*** Available records Section Begins ***
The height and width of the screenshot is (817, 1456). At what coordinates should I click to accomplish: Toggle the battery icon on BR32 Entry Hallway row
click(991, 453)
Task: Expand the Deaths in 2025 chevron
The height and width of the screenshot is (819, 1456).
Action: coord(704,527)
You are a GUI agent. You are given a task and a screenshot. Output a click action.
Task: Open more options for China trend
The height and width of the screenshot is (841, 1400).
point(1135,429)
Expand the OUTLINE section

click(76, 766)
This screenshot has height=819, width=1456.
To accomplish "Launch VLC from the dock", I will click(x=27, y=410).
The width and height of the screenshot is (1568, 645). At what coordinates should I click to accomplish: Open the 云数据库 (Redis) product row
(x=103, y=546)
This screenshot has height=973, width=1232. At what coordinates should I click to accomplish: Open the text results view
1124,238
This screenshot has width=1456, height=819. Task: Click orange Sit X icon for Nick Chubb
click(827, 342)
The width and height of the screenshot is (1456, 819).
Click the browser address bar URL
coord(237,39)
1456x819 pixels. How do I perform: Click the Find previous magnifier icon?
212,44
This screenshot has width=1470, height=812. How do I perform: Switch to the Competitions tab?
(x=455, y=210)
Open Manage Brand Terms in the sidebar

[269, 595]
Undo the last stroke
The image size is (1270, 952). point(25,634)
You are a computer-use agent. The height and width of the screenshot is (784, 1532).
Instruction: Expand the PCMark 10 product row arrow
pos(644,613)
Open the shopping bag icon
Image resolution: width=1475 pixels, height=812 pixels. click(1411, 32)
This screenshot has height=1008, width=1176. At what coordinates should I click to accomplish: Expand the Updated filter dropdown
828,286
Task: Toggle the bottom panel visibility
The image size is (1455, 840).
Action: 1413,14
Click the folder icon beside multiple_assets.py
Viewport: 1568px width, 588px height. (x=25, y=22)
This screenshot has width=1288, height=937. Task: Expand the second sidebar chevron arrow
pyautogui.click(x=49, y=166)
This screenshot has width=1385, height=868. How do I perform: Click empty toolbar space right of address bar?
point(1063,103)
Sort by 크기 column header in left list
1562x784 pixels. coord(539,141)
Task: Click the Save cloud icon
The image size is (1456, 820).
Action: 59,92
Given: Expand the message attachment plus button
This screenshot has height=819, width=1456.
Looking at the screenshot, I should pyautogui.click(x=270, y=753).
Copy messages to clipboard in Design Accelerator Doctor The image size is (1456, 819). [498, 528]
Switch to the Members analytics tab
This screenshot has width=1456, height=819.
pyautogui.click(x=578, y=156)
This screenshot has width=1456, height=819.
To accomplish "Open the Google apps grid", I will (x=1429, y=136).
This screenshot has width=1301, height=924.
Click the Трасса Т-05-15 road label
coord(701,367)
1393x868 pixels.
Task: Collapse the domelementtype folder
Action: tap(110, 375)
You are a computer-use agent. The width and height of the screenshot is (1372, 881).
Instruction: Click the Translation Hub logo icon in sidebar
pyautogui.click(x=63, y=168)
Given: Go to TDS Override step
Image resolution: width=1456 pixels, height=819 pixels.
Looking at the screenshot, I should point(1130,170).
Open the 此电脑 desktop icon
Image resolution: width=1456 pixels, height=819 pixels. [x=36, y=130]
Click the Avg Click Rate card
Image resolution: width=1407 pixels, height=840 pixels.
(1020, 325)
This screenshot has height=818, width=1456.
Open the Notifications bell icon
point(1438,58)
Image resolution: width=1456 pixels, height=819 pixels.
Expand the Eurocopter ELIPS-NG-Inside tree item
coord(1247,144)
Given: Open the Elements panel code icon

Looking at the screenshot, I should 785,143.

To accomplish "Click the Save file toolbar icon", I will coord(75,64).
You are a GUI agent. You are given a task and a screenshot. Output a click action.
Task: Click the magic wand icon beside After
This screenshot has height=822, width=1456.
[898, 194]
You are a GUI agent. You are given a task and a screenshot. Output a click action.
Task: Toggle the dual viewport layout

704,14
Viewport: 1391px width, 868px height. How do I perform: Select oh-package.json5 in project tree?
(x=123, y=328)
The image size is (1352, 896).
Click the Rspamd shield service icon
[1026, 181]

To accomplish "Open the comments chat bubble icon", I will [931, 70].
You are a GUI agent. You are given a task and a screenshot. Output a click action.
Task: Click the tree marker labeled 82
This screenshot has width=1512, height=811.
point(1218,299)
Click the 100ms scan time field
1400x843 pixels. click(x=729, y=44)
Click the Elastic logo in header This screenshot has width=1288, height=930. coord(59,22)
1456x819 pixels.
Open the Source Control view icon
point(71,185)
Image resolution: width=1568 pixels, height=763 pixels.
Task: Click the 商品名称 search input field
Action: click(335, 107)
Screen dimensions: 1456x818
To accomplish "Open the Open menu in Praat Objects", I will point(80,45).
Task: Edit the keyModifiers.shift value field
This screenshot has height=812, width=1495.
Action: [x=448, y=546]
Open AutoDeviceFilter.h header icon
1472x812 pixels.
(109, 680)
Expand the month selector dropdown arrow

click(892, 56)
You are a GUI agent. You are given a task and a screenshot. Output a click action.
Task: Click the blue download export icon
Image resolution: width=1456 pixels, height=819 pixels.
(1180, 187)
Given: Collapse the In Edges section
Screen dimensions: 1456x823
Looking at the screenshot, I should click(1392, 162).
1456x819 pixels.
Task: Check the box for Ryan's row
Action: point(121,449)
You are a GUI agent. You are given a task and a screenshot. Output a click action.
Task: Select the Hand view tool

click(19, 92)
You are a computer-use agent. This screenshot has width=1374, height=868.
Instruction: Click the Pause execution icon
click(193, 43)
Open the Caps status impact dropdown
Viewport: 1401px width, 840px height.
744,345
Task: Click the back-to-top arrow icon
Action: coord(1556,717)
*** Available records Section Ends ***
What you will do:
Lines holding the word "computer" are the answer; copy each one from the records above.

Answer:
You are a computer-use agent. The height and width of the screenshot is (784, 1532).
You are a computer-use agent. The width and height of the screenshot is (1372, 881).
You are a computer-use agent. This screenshot has width=1374, height=868.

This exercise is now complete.